### Prompt:
Retyping the records exactly is the whole task.

### Records for this exercise:
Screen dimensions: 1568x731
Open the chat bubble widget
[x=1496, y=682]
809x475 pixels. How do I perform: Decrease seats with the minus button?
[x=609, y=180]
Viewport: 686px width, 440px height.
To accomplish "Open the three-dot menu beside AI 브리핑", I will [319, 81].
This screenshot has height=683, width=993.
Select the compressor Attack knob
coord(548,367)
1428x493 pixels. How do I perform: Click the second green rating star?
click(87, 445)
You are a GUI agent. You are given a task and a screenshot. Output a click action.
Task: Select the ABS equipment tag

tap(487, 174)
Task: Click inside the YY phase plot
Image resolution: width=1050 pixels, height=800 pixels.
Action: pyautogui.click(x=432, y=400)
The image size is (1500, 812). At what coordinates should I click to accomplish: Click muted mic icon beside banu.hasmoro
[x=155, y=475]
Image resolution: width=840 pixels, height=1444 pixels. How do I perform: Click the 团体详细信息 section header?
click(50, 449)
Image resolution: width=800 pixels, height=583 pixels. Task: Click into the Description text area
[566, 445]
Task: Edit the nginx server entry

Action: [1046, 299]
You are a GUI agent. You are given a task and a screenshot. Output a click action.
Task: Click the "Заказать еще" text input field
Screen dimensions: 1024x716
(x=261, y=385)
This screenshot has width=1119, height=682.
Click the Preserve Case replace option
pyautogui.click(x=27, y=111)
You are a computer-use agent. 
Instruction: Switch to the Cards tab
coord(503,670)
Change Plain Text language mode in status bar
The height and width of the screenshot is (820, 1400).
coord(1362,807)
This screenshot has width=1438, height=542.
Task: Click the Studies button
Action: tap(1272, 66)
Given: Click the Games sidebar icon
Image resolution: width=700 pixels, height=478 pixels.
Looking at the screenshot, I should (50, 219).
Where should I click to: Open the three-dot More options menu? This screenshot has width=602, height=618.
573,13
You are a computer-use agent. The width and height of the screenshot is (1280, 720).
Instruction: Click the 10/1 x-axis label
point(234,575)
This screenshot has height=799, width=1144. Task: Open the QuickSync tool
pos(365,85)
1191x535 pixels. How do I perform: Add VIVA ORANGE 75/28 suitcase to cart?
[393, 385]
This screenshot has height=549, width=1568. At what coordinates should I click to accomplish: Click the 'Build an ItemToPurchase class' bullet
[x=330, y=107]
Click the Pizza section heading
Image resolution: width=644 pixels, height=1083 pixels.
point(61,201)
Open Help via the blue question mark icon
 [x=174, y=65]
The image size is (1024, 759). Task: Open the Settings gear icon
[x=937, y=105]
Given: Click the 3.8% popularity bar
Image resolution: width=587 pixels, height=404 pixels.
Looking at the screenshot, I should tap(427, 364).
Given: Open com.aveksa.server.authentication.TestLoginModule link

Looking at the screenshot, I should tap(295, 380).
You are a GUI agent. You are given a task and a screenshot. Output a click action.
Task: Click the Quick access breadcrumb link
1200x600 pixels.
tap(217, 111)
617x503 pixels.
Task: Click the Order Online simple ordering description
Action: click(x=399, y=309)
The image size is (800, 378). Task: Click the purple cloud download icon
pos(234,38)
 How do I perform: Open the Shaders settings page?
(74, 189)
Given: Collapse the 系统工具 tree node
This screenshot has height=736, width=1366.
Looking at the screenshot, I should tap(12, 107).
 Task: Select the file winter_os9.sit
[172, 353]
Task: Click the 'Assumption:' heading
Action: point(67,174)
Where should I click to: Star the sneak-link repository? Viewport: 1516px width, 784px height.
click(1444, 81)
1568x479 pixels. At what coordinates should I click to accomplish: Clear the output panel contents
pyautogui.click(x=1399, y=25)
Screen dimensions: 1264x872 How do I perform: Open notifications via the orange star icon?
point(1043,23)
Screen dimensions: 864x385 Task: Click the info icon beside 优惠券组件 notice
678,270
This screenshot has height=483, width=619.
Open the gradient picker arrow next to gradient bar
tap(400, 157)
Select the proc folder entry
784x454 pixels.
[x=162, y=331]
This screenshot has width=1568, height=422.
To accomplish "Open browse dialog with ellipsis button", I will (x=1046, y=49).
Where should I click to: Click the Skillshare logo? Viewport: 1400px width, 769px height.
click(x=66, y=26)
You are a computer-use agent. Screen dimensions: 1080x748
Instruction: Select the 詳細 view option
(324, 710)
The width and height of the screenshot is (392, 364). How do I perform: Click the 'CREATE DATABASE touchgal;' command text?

### Task output:
Screen dimensions: 1568x731
Open the chat bubble widget
[x=1496, y=682]
809x475 pixels. How do I perform: Decrease seats with the minus button?
[x=609, y=180]
Viewport: 686px width, 440px height.
To accomplish "Open the three-dot menu beside AI 브리핑", I will [319, 81].
This screenshot has height=683, width=993.
Select the compressor Attack knob
coord(548,367)
1428x493 pixels. How do I perform: Click the second green rating star?
click(87, 445)
You are a GUI agent. You are given a task and a screenshot. Output a click action.
Task: Select the ABS equipment tag

tap(487, 174)
Task: Click inside the YY phase plot
Image resolution: width=1050 pixels, height=800 pixels.
Action: pyautogui.click(x=432, y=400)
The image size is (1500, 812). At what coordinates should I click to accomplish: Click muted mic icon beside banu.hasmoro
[x=155, y=475]
Image resolution: width=840 pixels, height=1444 pixels. How do I perform: Click the 团体详细信息 section header?
click(50, 449)
Image resolution: width=800 pixels, height=583 pixels. Task: Click into the Description text area
[566, 445]
Task: Edit the nginx server entry

Action: [1046, 299]
You are a GUI agent. You are given a task and a screenshot. Output a click action.
Task: Click the "Заказать еще" text input field
Screen dimensions: 1024x716
(x=261, y=385)
This screenshot has width=1119, height=682.
Click the Preserve Case replace option
pyautogui.click(x=27, y=111)
You are a computer-use agent. 
Instruction: Switch to the Cards tab
coord(503,670)
Change Plain Text language mode in status bar
The height and width of the screenshot is (820, 1400).
coord(1362,807)
This screenshot has width=1438, height=542.
Task: Click the Studies button
Action: tap(1272, 66)
Given: Click the Games sidebar icon
Image resolution: width=700 pixels, height=478 pixels.
Looking at the screenshot, I should (50, 219).
Where should I click to: Open the three-dot More options menu? This screenshot has width=602, height=618.
573,13
You are a computer-use agent. The width and height of the screenshot is (1280, 720).
Instruction: Click the 10/1 x-axis label
point(234,575)
This screenshot has height=799, width=1144. Task: Open the QuickSync tool
pos(365,85)
1191x535 pixels. How do I perform: Add VIVA ORANGE 75/28 suitcase to cart?
[393, 385]
This screenshot has height=549, width=1568. At what coordinates should I click to accomplish: Click the 'Build an ItemToPurchase class' bullet
[x=330, y=107]
Click the Pizza section heading
Image resolution: width=644 pixels, height=1083 pixels.
point(61,201)
Open Help via the blue question mark icon
 [x=174, y=65]
The image size is (1024, 759). Task: Open the Settings gear icon
[x=937, y=105]
Given: Click the 3.8% popularity bar
Image resolution: width=587 pixels, height=404 pixels.
Looking at the screenshot, I should tap(427, 364).
Given: Open com.aveksa.server.authentication.TestLoginModule link

Looking at the screenshot, I should tap(295, 380).
You are a GUI agent. You are given a task and a screenshot. Output a click action.
Task: Click the Quick access breadcrumb link
1200x600 pixels.
tap(217, 111)
617x503 pixels.
Task: Click the Order Online simple ordering description
Action: click(x=399, y=309)
The image size is (800, 378). Task: Click the purple cloud download icon
pos(234,38)
 How do I perform: Open the Shaders settings page?
(74, 189)
Given: Collapse the 系统工具 tree node
This screenshot has height=736, width=1366.
Looking at the screenshot, I should tap(12, 107).
 Task: Select the file winter_os9.sit
[172, 353]
Task: Click the 'Assumption:' heading
Action: point(67,174)
Where should I click to: Star the sneak-link repository? Viewport: 1516px width, 784px height.
click(1444, 81)
1568x479 pixels. At what coordinates should I click to accomplish: Clear the output panel contents
pyautogui.click(x=1399, y=25)
Screen dimensions: 1264x872 How do I perform: Open notifications via the orange star icon?
point(1043,23)
Screen dimensions: 864x385 Task: Click the info icon beside 优惠券组件 notice
678,270
This screenshot has height=483, width=619.
Open the gradient picker arrow next to gradient bar
tap(400, 157)
Select the proc folder entry
784x454 pixels.
[x=162, y=331]
This screenshot has width=1568, height=422.
To accomplish "Open browse dialog with ellipsis button", I will (x=1046, y=49).
Where should I click to: Click the Skillshare logo? Viewport: 1400px width, 769px height.
click(x=66, y=26)
You are a computer-use agent. Screen dimensions: 1080x748
Instruction: Select the 詳細 view option
(324, 710)
The width and height of the screenshot is (392, 364). How do I perform: Click the 'CREATE DATABASE touchgal;' command text?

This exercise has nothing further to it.